The fact that 24 players  tested positive to illicit drugs between February 2005 and August 2006 is an alarming statistic. To put this figure into perspective, 24 positives in a testing population of about 300 should be ringing the alarm bells when you consider that during the same period positive tests for illicit drugs performed by the Australian Sports Anti- Doping Agency (ASADA) numbered just six in a testing population of thousands. Tell me this is not a worry.

These 24 players have not only escaped any penalty for ‘cheating’ or being ‘addicts’, they have also avoided the prospects of criminal punishment. The junkie in the street should be so 'lucky',  and the issue serves to highlight the AFL's protectionist policy. I am no lawyer, but could the AFL be regarded as accomplices to use and therefore by implication, possession of illegal drugs?

And the NRL, who are considering dropping the three strikes policy to two (which essentially means nothing) have met with dissent. Newcastle Knights CEO Ken Conway, who sought to uphold the original three-strike policy was stated as saying in Sydney's Daily Telegraph ’'….it is a fact of life in today's society that people's drinks get spiked.'’ Are we to believe that any NRL players who test positive, and for that matter all of the 24 AFL players, had their drinks spiked or were held against their will and injected while being restrained? If that’s the case then there is a solution. Don’t let your players go out!
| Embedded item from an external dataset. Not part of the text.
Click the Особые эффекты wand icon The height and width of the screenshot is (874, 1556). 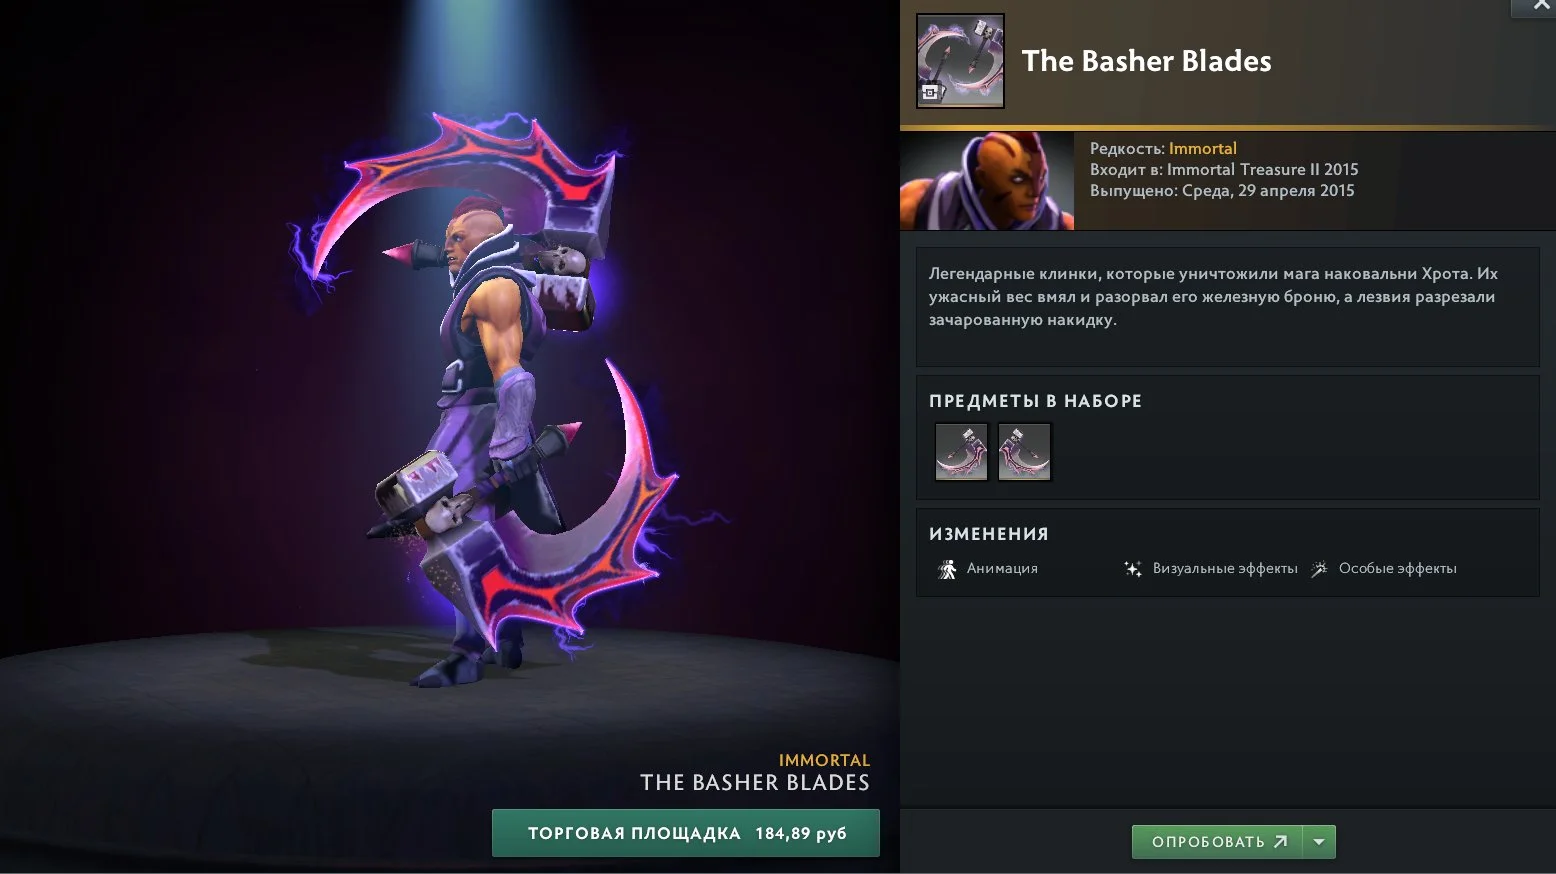tap(1319, 569)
The double standards at play are gallingly obvious and the credibility of the AFL (and NRL) is now on the line. They are embracing a system that has a flagrant disregard for the sporting public and more importantly sporting youth similar to which exists in the NFL in America. But then again, it seems that most of the American sporting public don’t give a damn as long as they are being ‘entertained’. Maybe the AFL and NRL are banking on the same public apathy towards drugs in sport here in Australia. I hope that here we have not caught the same moral schizophrenia that appears to have embedded itself among the American sporting public.

If the ‘addicts’ are protected, then what's to stop them from crossing over another moral divide to shoot up steroids as well because they are already submerged in a culture of drug taking and one that is hidden from public view?
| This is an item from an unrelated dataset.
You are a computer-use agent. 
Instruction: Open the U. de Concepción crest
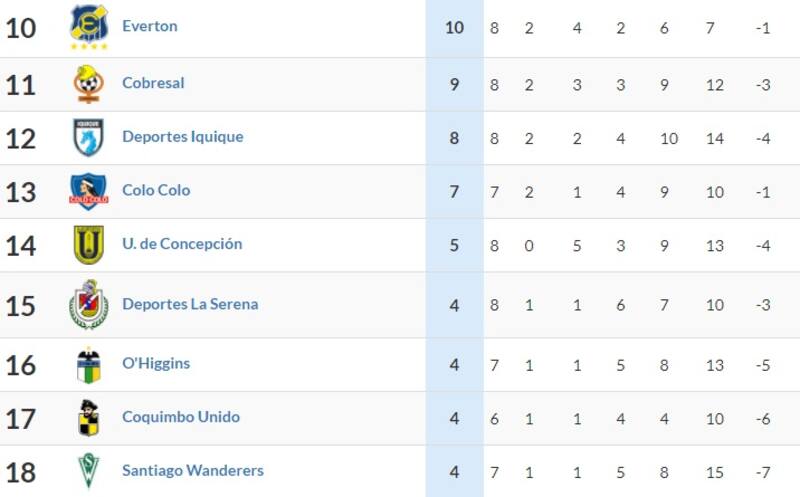pos(89,245)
It is time for the AFL and NRL to come ‘clean’ by using a real testing system by a real testing agency like ASADA whose in-house testing programs are the proverbial ‘house of cards’, and which is in danger of collapsing if luminaries such as Paul Roos and Michael Voss continue to be ignored.

  • Robin Parisotto is a former Australian Institute of Sport Scientist and Anti-doping researcher. He is also the author of: BLOOD SPORTS – the inside dope on drugs in sport.